• [Aim of the exercise] In the records below, the line with "Booking (24, 2139)" opens the range and the line with "Search (18, 1598)" closes it; print that range exactly and nothing else.

──────── Records supplied ────────

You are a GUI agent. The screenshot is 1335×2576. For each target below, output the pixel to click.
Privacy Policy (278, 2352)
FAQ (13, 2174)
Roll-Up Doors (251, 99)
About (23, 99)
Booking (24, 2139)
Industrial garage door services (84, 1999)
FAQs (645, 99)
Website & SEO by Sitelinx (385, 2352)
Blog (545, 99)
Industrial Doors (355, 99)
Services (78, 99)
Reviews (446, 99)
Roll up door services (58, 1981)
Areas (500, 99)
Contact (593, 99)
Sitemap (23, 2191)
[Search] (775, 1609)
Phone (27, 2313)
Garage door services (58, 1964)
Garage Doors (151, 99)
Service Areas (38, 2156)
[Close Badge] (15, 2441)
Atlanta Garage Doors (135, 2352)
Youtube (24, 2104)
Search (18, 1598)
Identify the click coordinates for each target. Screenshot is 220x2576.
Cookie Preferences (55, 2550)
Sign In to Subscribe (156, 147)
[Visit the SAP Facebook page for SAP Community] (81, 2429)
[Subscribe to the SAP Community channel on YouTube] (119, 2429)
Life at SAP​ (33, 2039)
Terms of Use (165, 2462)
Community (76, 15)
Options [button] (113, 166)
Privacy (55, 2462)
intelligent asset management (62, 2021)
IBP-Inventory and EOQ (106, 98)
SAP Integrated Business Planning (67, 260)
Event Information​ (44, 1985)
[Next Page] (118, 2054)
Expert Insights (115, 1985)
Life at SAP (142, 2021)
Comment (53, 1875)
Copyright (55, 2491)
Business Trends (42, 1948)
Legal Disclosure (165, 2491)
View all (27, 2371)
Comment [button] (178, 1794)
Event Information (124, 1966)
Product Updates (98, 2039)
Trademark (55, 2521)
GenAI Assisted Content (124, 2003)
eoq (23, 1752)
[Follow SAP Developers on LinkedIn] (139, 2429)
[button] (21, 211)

────────

• [Output for this exercise]
Booking (24, 2139)
Industrial garage door services (84, 1999)
FAQs (645, 99)
Website & SEO by Sitelinx (385, 2352)
Blog (545, 99)
Industrial Doors (355, 99)
Services (78, 99)
Reviews (446, 99)
Roll up door services (58, 1981)
Areas (500, 99)
Contact (593, 99)
Sitemap (23, 2191)
[Search] (775, 1609)
Phone (27, 2313)
Garage door services (58, 1964)
Garage Doors (151, 99)
Service Areas (38, 2156)
[Close Badge] (15, 2441)
Atlanta Garage Doors (135, 2352)
Youtube (24, 2104)
Search (18, 1598)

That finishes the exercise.